Splice Machine update offers cross-integration with Hadoop apps and supports migration paths from other databases
The concept behind Splice Machine
sounds like a dare: Take the Hadoop NoSQL data store and use it to
create a SQL relational database solution that can scale as easily as
Hadoop.
Now, after a beta testing period that began in May, Splice Machine 1.0 is available to
integrate with traditional Hadoop jobs and backed by a support program
that lets enterprises migrate existing workloads from Oracle, MySQL, and
other traditional databases.
The point is less to retreat from the advantages that
NoSQL systems provide than to speed up (and scale out) ACID-transaction
RDBMS behaviors. If Hadoop is becoming a standard-issue data repository
for enterprise data, the logic goes, it makes sense to work with it.
Splice
Machine 1.0 has been outfitted with features reminiscent of a classic
RDBMS solution, such as native backup and restore functions, bulk
export, authentication against LDAP (including column-level user
privileges), a query-performance analyzer, and SQL-2003-compatible
analytics functions.
But one eye-opening feature allows Hadoop work to be done in conjunction with Splice Machine, through support for the HCatalog project.

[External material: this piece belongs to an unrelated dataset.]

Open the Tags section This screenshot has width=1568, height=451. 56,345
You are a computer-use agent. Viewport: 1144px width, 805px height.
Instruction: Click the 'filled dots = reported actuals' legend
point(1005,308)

This allows several common Hadoop tools -- MapReduce, Spark, Hive, and
Pig -- to interoperate with Splice Machine, and integrates applications
written for Hadoop using those technologies. (This falls in line with
the company's "best of both worlds" pitch for the product.)
When
first introduced, Splice Machine faced a major obstacle to adoption: It
wasn't a drop-in replacement for existing RDBMSes like Oracle, IBM DB2,
Microsoft SQL Server, or MySQL. To get around that, Splice Machine is
offering a support program called Safe Journey, which gives Splice
Machine customers a migration path from their existing database
solutions. It includes features like converting database stored
procedures, which must be rewritten in Java to work in Splice Machine.
Splice
Machine's roots in a slew of open source projects open up the
possibility that a competing Hadoop or RDBMS vendor will re-create
Splice Machine's innovations using the same open source bits. The
results could then be relicensed more liberally since Splice Machine
isn't offered under an open source license.
Granted, Splice Machine has a free version of the product, but it's offered only to companies "less than five years old and less than $10 million in revenues."